Benchmarking Skeleton-based Motion Encoder Models for Clinical Applications: Estimating Parkinson's Disease Severity in Walking Sequences

TL;DR

This study benchmarks six general motion encoder models, pre-trained on large-scale healthy-m population data, for PD gait severity estimation using the pdDataset with UPDRS-gait annotations. It compares encoder-based predictions to a traditional gait-feature baseline (TransformingGait features with Random Forest) under Leave-One-Subject-Out cross-validation, and explores fine-tuning the best encoder (PoseFormerV2) on PD data. Results show the feature-based approach often outperforms the encoders in raw accuracy metrics, though PoseFormerV2-Finetuned approaches encoder performance and demonstrates sensitivity to medication state changes (ON vs OFF). The work establishes the first public benchmark for skeleton-based motion encoders in a clinical PD setting and provides a leaderboard and code to facilitate future developments and clinical translation.

Abstract

This study investigates the application of general human motion encoders trained on large-scale human motion datasets for analyzing gait patterns in PD patients. Although these models have learned a wealth of human biomechanical knowledge, their effectiveness in analyzing pathological movements, such as parkinsonian gait, has yet to be fully validated. We propose a comparative framework and evaluate six pre-trained state-of-the-art human motion encoder models on their ability to predict the Movement Disorder Society - Unified Parkinson's Disease Rating Scale (MDS-UPDRS-III) gait scores from motion capture data.
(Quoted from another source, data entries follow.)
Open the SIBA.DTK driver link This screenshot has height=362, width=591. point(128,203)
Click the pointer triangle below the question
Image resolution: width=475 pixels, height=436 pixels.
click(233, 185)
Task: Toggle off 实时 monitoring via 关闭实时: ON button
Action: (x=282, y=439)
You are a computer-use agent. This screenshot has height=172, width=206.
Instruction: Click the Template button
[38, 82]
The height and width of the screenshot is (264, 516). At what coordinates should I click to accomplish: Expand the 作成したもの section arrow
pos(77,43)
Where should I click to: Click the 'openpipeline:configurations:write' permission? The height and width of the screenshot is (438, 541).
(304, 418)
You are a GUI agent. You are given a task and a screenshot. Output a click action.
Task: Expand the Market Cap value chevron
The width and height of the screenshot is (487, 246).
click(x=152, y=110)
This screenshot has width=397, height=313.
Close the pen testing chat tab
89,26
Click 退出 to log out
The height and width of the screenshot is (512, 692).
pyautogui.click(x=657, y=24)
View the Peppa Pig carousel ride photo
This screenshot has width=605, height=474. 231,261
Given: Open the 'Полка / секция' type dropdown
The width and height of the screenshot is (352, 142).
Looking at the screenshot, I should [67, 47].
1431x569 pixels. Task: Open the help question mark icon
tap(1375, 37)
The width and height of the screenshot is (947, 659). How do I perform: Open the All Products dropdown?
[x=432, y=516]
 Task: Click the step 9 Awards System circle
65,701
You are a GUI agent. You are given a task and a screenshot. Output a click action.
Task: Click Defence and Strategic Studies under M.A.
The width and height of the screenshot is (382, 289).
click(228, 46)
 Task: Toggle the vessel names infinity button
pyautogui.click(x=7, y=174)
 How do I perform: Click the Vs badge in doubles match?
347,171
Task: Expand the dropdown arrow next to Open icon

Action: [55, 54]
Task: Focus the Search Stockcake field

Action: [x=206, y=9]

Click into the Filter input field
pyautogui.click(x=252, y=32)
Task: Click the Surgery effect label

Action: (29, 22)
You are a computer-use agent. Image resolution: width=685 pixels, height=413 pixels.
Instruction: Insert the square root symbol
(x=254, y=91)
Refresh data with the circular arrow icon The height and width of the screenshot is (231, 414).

We compare these against a traditional gait feature-based predictive model in a recently released large public PD dataset, including PD patients on and off medication. The feature-based model currently shows higher weighted average accuracy, precision, recall, and F1-score. Motion encoder models with closely comparable results demonstrate promise for scalability and efficiency in clinical settings. This potential is underscored by the enhanced performance of the encoder model upon fine-tuning on PD training set. Four of the six human motion models examined provided prediction scores that were significantly different between on- and off-medication states. This finding reveals the sensitivity of motion encoder models to nuanced clinical changes. It also underscores the necessity for continued customization of these models to better capture disease-specific features, thereby reducing the reliance on labor-intensive feature engineering. Lastly, we establish a benchmark for the analysis of skeleton-based motion encoder models in clinical settings. To the best of our knowledge, this is the first study to provide a benchmark that enables state-of-the-art models to be tested and compete in a clinical context. Codes and benchmark leaderboard are available at code.

Figures (2)

• Figure 1: Overview of the framework for UPDRS-gait score estimation. (top) employs motion encoder models to predict UPDRS-gait scores directly from gait motion, while (bottom) uses a feature-based approach for score estimation from gait features estimated from motion data. (right) encapsulates the full pipeline from data preprocessing to model evaluation, employing LOSOCV and majority voting to validate and compare the effectiveness of both approaches against clinical UPDRS-gait scores.
• Figure 2: Normalized confusion matrices for UPDRS-gait score predictions from PoseFormerV2-Finetuned (top row) and feature-based models (bottom row) across overall (left), OFF (middle), and ON (right) medication states.